Twelve ADRs forced understanding of every decision. Three nested loops governed the work:
Loop 1 — Design (outer): Generate architecture for the current version. Gate out when Richard can explain what each component does and why.
Loop 2 — Planning (middle): Break the design into sequenced milestones. Gate out when the first task is actionable.
Loop 3 — Implementation (inner): Build task by task. Discoveries feed back into design. Blockers update the plan. Every implementation parity-checked against the design: does what I built match what I designed?
The constraint governing all three loops: VOX must not outrun Richard. If the AI generates a design I can't explain, it's failed.
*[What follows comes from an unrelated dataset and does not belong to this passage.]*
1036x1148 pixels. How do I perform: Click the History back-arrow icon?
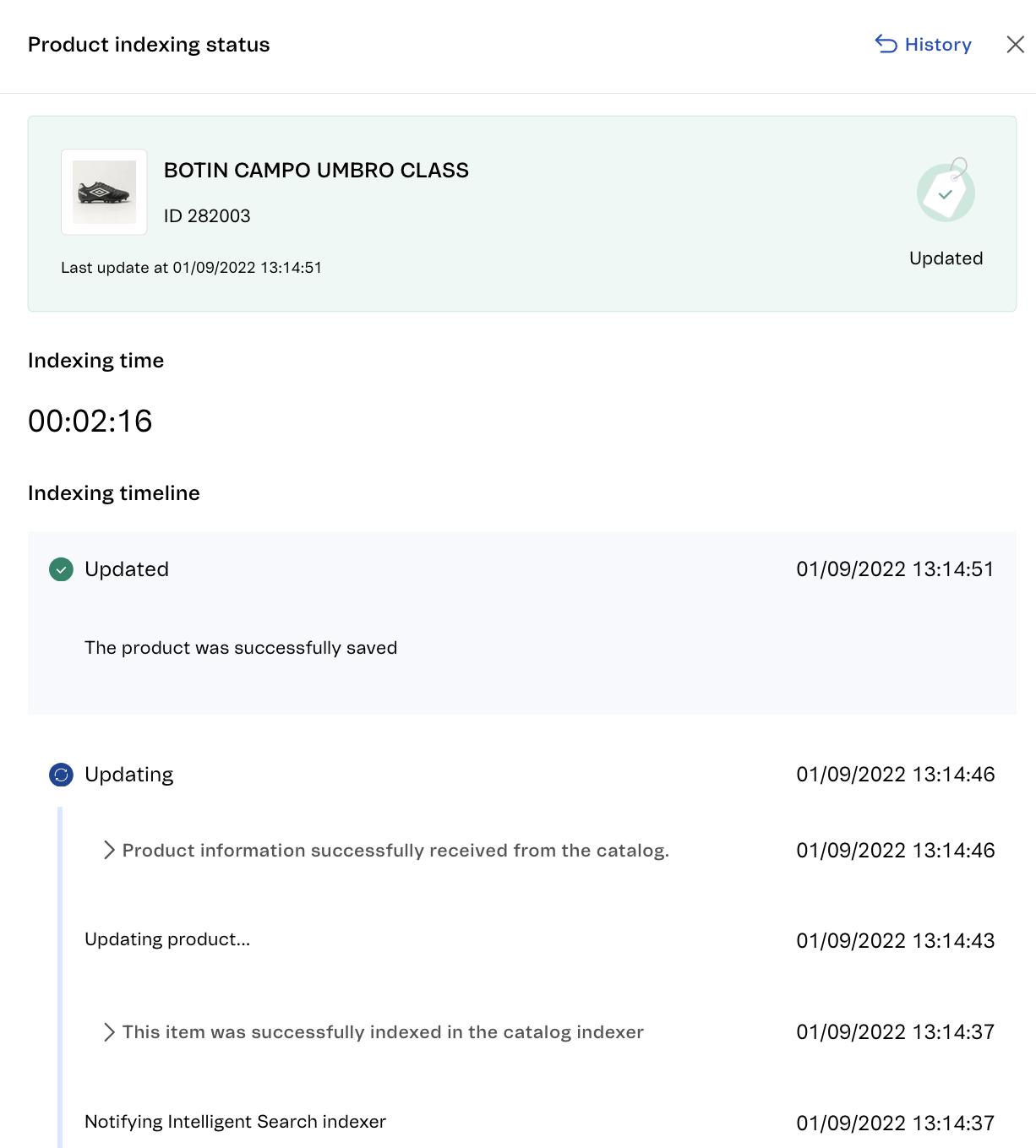coord(886,44)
Pace is set by human understanding, not AI output speed.
Where It Stands
Milestone 0.0 (Design): complete. Ten ADRs, C3 diagrams, interface contracts.
Milestone 0.1 (Frontend): complete. Seven components — Navbar, DualWaveform, TranscriptPanel, StatusTabs, PipelineProgress, ConnectionBar, and a mobile variant. A neo-brutalist theme merging the arlabs.tech design language with a "Dark Instrument" aesthetic I prototyped through design probes. Not generated by an agent and accepted without review. Designed, reviewed, and understood.
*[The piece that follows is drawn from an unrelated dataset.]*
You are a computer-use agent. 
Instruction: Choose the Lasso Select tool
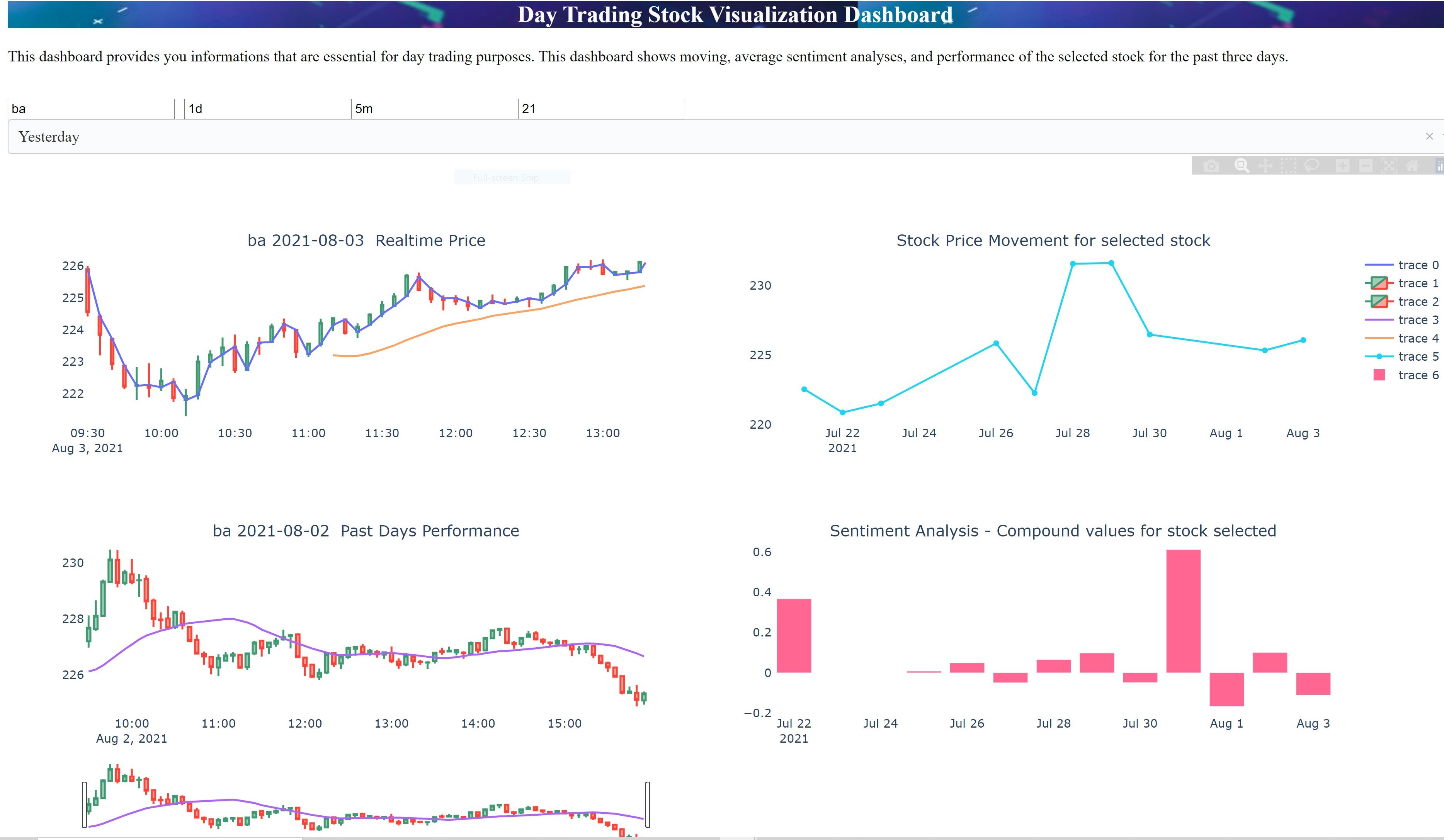[1311, 166]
Milestone 0.2 (Voice Loop): complete. End-to-end voice roundtrip working locally — speak into the mic, Deepgram transcribes, OpenAI responds, Cartesia synthesises, audio plays in the browser. DailyTransport handles WebRTC. I can trace a request from the Connect button click through RTVI client negotiation, Daily room creation, pipeline assembly, frame processing, and audio playback. I can explain it without reading notes.
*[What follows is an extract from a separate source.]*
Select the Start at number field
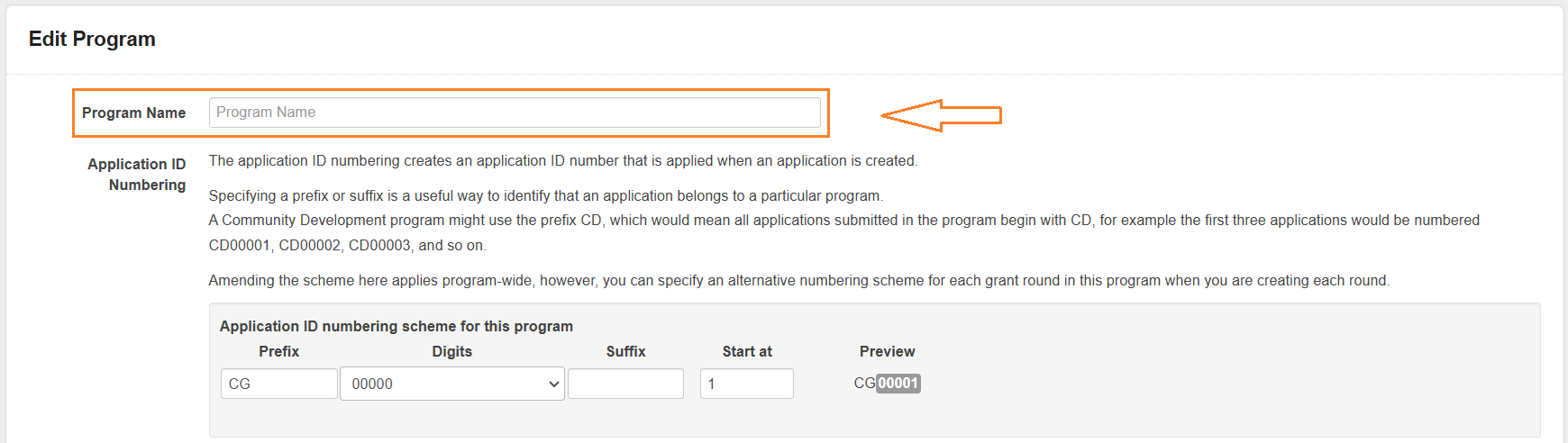 [x=746, y=384]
Milestone 0.3 (Deploy to VPS): active. Nine sub-milestones mapping the path from local demo to salesbot.arlabs.tech serving live traffic.
The pace is slower. Orders of magnitude slower than the Flywheel. Four days produced 26,000 lines I couldn't explain. Several weeks have produced perhaps 2,000 lines I can explain completely. But the codebase is clean. The architecture is documented. The tests test what matters. And when something breaks, I know where to look — because I designed the system, not an agent.
The Close
The experience produced a project I didn't expect: arch-eng/, a repository of engineering methodology. Design frameworks, C4 diagramming guidelines, BDD patterns, specification templates. The kind of process documentation that seems bureaucratic until you've shipped 26,000 lines of mystery code and spent weeks trying to figure out what you built.
The Flywheel wasn't wasted. Wrong-path evidence is still evidence. Every architectural insight in the V0 design — the two-layer transport model, the inversion-of-control runner pattern, the comprehension gates — exists because I ran the experiment and documented what failed. The 26,000 lines taught me more about what not to do than any tutorial could.
There's a broader argument here about AI coding tools, and I made that argument in The Acceleration Paradox. But arguments from research are abstractions. This is what it actually feels like: the moment you realise that everything you've built is hollow, that you've been moving fast and arriving nowhere, and that the only fix is to go back and build the engineering judgment you skipped.
The correction mechanism is slow. It's supposed to be.
The salesbot isn't finished. But for the first time, I can explain every line that exists.